Inventors, joint inventors and successors-in-title can file patent applications, and Kenya has a first-to-file system. Inventions made by employees in the course of their employment belong to the employer, although the employee may be entitled to equitable remuneration in cases of inventions of exceptional importance. There are restrictions on applications filed abroad by Kenya residents in that written authority must be obtained before a person resident in Kenya may file an application for a patent outside Kenya.
Patents of invention are available, as are national phase PCT applications, ARIPO applications and ARIPO regional phase PCT applications. To be patentable an invention must be new, involve an inventive step, and be industrially applicable or a new use. An invention will involve an inventive step if, having regard to the prior art, it would not have been obvious to a person skilled in the art. The usual exclusions apply, including diagnostic, therapeutic and surgical methods for the treatment of humans and animals (although not products for use in such methods).
Absolute (worldwide) novelty is required. Novelty is not destroyed if the disclosure occurred within 12 months of the filing of the application or the priority date, and if it resulted from an act committed by the owner or a predecessor in title, or an abuse committed by a third party with regard to the applicant or a predecessor.

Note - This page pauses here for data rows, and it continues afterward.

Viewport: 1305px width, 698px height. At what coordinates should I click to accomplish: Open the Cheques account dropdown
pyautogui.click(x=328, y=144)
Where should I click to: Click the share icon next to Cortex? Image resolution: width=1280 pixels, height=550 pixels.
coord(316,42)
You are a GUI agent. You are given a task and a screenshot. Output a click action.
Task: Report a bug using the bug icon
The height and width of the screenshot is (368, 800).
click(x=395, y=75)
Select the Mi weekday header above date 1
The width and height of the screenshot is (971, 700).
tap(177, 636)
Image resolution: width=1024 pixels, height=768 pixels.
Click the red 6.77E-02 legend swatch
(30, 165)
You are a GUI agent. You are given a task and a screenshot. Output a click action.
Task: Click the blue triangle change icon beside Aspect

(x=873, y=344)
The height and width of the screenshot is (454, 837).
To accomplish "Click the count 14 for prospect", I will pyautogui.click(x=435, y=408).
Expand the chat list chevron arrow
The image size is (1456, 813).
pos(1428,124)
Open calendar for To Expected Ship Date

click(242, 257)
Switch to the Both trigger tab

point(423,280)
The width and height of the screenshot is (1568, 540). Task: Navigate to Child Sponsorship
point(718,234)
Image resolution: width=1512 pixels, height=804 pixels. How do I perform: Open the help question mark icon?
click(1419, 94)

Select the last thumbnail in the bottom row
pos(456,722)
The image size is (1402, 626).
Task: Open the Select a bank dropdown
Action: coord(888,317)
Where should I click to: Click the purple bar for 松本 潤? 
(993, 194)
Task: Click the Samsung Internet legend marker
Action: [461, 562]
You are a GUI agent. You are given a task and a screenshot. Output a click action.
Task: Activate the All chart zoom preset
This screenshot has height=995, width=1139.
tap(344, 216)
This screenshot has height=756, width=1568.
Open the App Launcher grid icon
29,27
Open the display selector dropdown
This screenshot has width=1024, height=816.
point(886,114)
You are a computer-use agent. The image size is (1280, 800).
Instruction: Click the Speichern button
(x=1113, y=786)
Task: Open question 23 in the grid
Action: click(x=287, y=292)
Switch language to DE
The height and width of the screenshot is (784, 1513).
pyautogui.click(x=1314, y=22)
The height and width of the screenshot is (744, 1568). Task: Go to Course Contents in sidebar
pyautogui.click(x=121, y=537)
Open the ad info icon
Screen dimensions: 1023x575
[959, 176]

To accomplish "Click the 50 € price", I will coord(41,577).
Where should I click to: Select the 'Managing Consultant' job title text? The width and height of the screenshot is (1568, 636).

The patentee has the right to stop others from doing the following: making, importing, offering for sale, selling or using the patented product; stocking the product for the purpose of sale; and using the patented process. Acts done for scientific research rather than for industrial or commercial purposes are excluded from the owner’s exclusive rights, and there is provision for prior user rights. In legal proceedings the patentee can be granted an injunction, damages, or any other appropriate remedy. An exclusive licensee who has requested the patentee to sue for infringement can sue in its own name if the patentee fails to do so within a period of three months.
There are specific procedural requirements for non-PCT patents of invention and national phase PCT applications. When it comes to ARIPO and ARIPO regional phase PCT applications, the ARIPO procedures must be followed.
There is formal examination. International-type searches may be submitted, following which the Registry can request copies of documents reflected. The Kenyan Patent Office conducts substantive examination of all patent applications. There is no procedure for opposition, but there is provision for cancellation (revocation).
A patent lasts for 20 years from the filing date and renewal fees are due annually from the first anniversary of the filing date. Compulsory licensing can be granted by a court after the expiry of four years from the filing date or three years from grant (whichever is the later) on the basis that the patented invention is not being supplied on reasonable terms in Kenya.
In Kenya there is protection for utility models and technovations.